The dramatic increase in the caps for student loans has made a big impact in what's possible for middle and lower class college students. By giving students such high debt loads at graduation, they're being forced into career paths based on income potential rather than any other measure. I was able as an undergrad in the late 80s to attend the Claremont Colleges (tuition+books+fees+expenses at that time around $20k/year) and graduate with a large but manageable student loan debt of $10k which was what 90% of my fellow students had. This allowed some students to go into non-profit work etc. which didn't pay very well. I suspect that those career paths are not available to many of today's Claremont Colleges students (total expenses last time I checked had jumped to around $40k/year) since the student loan debt has increased so much more as well. There's already a big bifurcation of potential among young people as unpaid internships become an essential step along many career paths. Boosting the student loan caps will only decrease class mobility and limit the potential of our culture.

CatoRenasci said...

As the parent of two private college students, the issues upon which you are focusing are of immediate concern to me: even with a good income, reasonable savings, and some financial aid, we have been very clear with our children that they have four years to get a degree, and no more. I wish I could say
to the daughter at Northwestern she could do a double degree program that would add at least a year and more likely a year-and-a-half, but it is prohibitive. And, we've had to tell the kids they're on their own for graduate school.

Even when I was a graduate student and contemplating an academic career (later abandoned for the law), I thought a great deal about higher education - mostly from the viewpoint of rigorous academic standards both at admission and in the university - and the effects of the vast increase in the number of colleges and the proportion of the students who went to college first with the GI Bill after WWII and then the Boomers.

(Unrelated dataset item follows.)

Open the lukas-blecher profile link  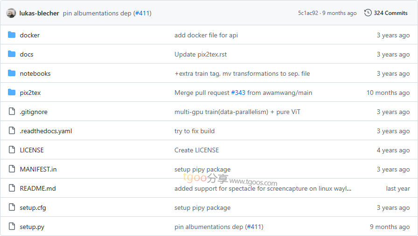[x=39, y=13]
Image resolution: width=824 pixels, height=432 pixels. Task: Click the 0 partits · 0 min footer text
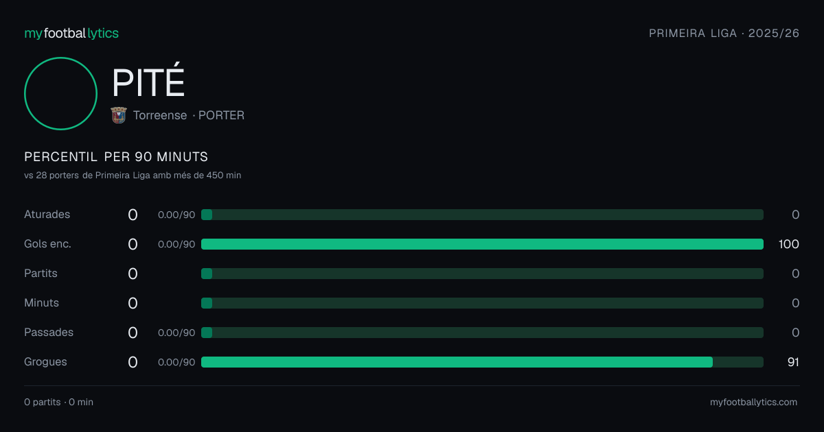[58, 402]
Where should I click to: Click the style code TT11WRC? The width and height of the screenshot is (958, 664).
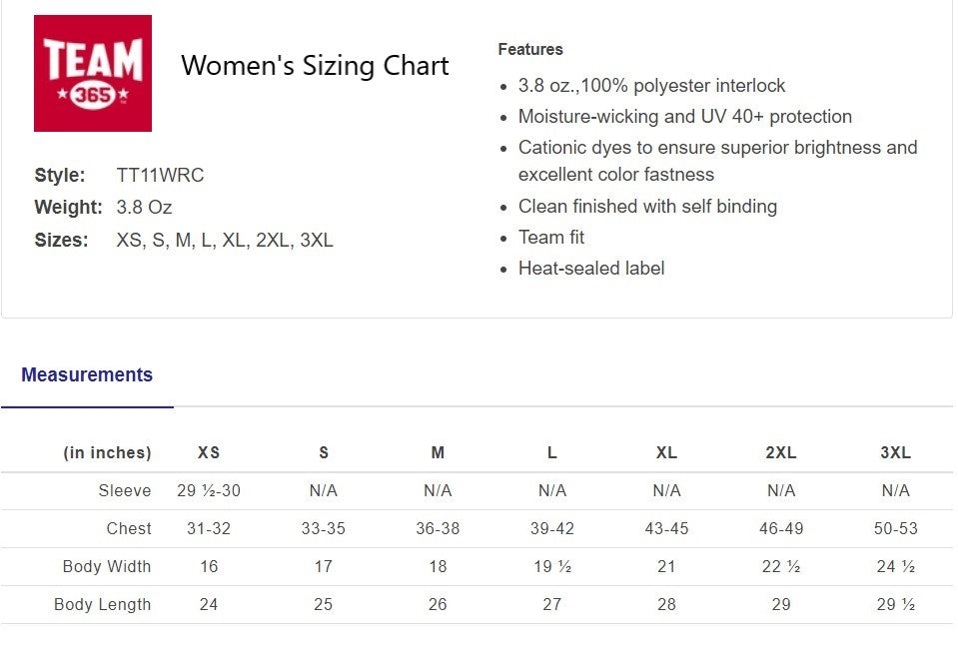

It also struck me at the time that college wasn't just college: when I was a graduate student at the University of California, I examined the reading lists for several history courses at the various UC campuses, several of the state colleges, and a number of junior colleges. The differences in the number of books to be read, their nature (text written for undergraduate use vs. monograph or other serious work) and the course requirements (# and length of papers, examination format - multiple choice vs. essay) was significant.

Today, as noted by the previous commentator, the pressure to study "practical" subjects leading to a "good job" and the increasing debt burdends loom large for many students.

My sense is that society might well be better off with fewer people in college - if they're studying gender studies or communications - but that the class implications will prevent that happening.

Suzi said...

Year round college utilization requires year round students. Our college is only able to offer a quarter of the classes, or less, they do in the fall and spring because no one is on campus to take them. It's great to expand the offerings, but if no one is taking them, it's not going to make much difference.

Also, as an adjunct (the part-timer paid about 1/10th or less), I don't see how increasing teaching loads is going to do much. Most of the teaching is done by adjuncts or student teaching assistants at the lower levels in at least 85% of the colleges in the US. If the full timers increase their workload, you'll only gain a little bit. Of course, every little bit helps.